Learning patterns/Using Wikidata to make Machine Translation dictionary entries

From Meta, a Wikimedia project coordination wiki
A learning pattern forproject management
Using Wikidata to make Machine Translation dictionary entries
problemExpanding MT coverage with Wikipedia-relevant translations
solutionUsing Wikidata to make lists of candidate translations
created on08:52, 21 June 2016 (UTC)

What problem does this solve?[edit]

When working on Apertium MT systems for use in Content Translation, we want as many as possible bilingual dictionary entries that have direct relevance for translating Wikipedia articles. Wikidata's interwiki labels give us some of that, although the data needs some parsing and manual checking. We can ease the checking by sorting by string difference.

What is the solution?[edit]


You'll need a Unix machine (Linux/Mac) with the regular command line tools (bzcat, grep, sed, gawk), and the JSON command-line processor jq.

NB: If all that sounds a bit of a hassle and/or you're not very familiar with the command line, but you still want to help with checking translations for your favourite translation direction, you can get in touch with someone who can help prepare files to check.
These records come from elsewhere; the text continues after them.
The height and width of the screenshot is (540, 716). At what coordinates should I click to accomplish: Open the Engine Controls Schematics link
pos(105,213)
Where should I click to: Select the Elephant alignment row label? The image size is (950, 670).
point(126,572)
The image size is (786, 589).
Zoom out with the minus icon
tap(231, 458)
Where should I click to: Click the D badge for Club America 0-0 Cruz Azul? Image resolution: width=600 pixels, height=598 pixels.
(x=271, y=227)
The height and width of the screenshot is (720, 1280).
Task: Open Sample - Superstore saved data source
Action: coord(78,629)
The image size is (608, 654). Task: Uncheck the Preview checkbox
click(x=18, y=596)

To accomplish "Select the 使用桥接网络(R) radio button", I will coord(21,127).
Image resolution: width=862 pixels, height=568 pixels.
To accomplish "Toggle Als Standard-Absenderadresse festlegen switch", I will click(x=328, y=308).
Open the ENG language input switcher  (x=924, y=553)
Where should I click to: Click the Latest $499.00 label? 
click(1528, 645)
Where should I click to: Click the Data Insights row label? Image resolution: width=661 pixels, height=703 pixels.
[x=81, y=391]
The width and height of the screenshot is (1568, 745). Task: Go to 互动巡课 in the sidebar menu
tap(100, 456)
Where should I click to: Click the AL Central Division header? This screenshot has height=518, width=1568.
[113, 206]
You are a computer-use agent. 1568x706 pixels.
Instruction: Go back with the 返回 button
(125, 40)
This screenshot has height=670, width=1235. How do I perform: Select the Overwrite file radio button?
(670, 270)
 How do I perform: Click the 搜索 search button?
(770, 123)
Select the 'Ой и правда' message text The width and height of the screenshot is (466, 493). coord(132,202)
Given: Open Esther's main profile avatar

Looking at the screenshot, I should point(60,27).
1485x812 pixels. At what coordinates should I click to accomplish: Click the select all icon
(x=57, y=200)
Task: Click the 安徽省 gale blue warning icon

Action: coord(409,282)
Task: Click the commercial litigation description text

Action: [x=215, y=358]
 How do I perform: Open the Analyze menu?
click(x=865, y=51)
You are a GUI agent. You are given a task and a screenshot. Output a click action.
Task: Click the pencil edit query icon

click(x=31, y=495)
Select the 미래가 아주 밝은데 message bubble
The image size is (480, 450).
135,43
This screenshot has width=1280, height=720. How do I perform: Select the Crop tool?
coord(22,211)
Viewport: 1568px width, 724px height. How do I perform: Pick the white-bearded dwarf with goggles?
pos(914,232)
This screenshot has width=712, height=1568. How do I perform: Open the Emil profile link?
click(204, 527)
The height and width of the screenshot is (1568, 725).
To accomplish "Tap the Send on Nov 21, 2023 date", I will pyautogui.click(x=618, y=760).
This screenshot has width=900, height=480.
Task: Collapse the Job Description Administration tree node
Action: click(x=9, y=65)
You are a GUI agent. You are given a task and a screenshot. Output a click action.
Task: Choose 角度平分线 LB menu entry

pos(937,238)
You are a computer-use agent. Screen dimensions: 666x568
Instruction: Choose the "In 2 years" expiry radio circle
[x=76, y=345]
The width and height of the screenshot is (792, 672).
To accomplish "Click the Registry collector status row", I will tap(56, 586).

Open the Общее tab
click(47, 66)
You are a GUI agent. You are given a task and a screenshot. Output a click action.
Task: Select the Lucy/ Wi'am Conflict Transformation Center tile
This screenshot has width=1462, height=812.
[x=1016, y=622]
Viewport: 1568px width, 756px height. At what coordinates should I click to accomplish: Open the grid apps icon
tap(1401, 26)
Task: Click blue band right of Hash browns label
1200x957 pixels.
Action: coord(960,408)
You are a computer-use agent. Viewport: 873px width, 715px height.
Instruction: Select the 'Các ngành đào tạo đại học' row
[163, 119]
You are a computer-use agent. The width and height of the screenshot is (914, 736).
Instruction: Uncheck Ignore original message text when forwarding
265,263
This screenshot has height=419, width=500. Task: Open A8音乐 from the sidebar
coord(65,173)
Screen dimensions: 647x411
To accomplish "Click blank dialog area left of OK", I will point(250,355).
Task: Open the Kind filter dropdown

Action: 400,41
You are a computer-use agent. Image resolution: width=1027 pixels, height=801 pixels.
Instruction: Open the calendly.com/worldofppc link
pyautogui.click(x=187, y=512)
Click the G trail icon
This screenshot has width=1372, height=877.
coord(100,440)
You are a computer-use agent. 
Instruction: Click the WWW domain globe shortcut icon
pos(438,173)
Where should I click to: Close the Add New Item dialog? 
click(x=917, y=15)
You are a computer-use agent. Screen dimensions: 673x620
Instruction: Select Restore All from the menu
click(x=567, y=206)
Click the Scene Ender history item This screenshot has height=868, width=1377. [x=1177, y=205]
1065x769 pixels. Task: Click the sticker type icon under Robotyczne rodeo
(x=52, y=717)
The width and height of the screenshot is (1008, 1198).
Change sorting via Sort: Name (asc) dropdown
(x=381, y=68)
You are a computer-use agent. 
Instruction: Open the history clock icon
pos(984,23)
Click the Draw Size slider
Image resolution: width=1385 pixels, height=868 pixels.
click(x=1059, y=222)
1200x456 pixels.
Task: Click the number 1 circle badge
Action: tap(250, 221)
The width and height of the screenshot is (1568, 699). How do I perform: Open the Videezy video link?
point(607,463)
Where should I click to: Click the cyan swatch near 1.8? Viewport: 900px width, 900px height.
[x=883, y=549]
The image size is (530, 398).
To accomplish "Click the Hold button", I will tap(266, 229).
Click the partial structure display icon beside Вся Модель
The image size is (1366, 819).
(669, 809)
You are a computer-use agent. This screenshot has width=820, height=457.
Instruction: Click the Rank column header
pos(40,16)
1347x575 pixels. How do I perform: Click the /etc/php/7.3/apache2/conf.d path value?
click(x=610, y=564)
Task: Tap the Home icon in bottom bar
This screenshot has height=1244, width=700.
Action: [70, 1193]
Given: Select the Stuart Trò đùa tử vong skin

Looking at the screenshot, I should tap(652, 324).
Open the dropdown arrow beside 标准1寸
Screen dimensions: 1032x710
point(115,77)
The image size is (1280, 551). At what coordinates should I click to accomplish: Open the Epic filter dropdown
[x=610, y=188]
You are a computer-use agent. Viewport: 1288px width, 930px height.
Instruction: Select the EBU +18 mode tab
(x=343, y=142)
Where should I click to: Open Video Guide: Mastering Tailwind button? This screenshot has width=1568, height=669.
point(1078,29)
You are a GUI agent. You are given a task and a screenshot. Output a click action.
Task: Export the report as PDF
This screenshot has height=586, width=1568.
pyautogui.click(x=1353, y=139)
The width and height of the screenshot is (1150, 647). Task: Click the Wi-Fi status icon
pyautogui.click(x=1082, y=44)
Parsing/filtering data[edit]

Extracting entity labels of a certain category[edit]

The page https://www.wikidata.org/wiki/Wikidata:Database_download lists Wikidata dumps; downloads are at https://dumps.wikimedia.org/wikidatawiki/entities/

After downloading, you can run e.g.

 bzcat wikidata-20160229-all.json.bz2 \
  | grep '^{' |sed 's/,$//' \
  | jq -c '{ "sv":.labels.sv.value, "nn":.labels.nn.value }' 

to get some translation labels out. The grep|sed makes each line a simple JSON object, which lets jq easily process it without reading the whole dump into memory. But we don't want every single entity – that would be a lot of work to manually check, and by just looking at labels we can't even be sure what they're referring to (which would make translation-checking difficult). It's much more efficient to take a single category at a time.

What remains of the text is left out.